Security researchers from Trustwave have discovered a spam email campaign delivering malicious RTF documents masquerading as Word files.

HawkEye keylogger campaign leverages 2 RTF exploits
These files used the CVE-2010-3333 Office exploit, sometimes CVE-2012-0158, to infect recipients with the HawkEye keylogger, a malicious application sold on the public Internet.

HawkEye is a dangerous threat, coming with lots of features that allow crooks to collect email, browser, and FTP settings and passwords.

This keylogger enables people to buy a copy, infect users, collect their data and then receive it in the form of an email, FTP data transfer, or upload to a PHP website.

Trustwave researchers said that, after they reverse-engineered a copy of the HawkEye keylogger, they discovered in one of its configuration files the email address and password for the account to where the keylogger was sending all the stolen data.

Odd choice to use actual email accounts instead of dummy inboxes
Using these credentials, the security researchers logged into the email account, and to their surprise, this wasn't just a dummy account but belonged to a real person.

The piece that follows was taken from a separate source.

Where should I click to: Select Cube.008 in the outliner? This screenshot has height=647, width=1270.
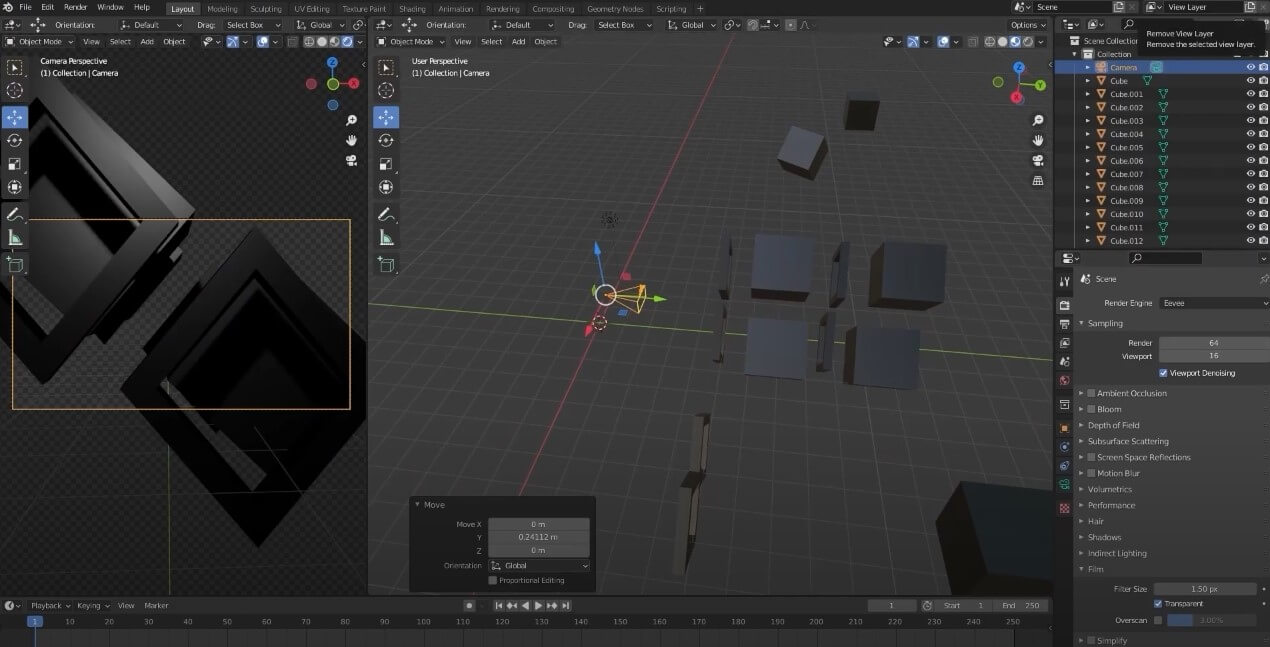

"Perhaps the attacker knows that the HawkEye keylogger can be easily cracked, and to protect their own email credentials, they've hijacked a compromised email account as the initial receiver that eventually forward emails to the attacker's own email address," Trustwave's Rodel Mendrez says.

The hijacked account included a rule that was rerouting all messages received from a specific victim's email address to the attacker's own inbox.

By not leaving his own account password in the keylogger settings, the author was avoiding having his operations taken over by security researchers.

It is odd that he would use a hijacked email account instead of a dummy inbox, which would have reduced the chance of being discovered even more.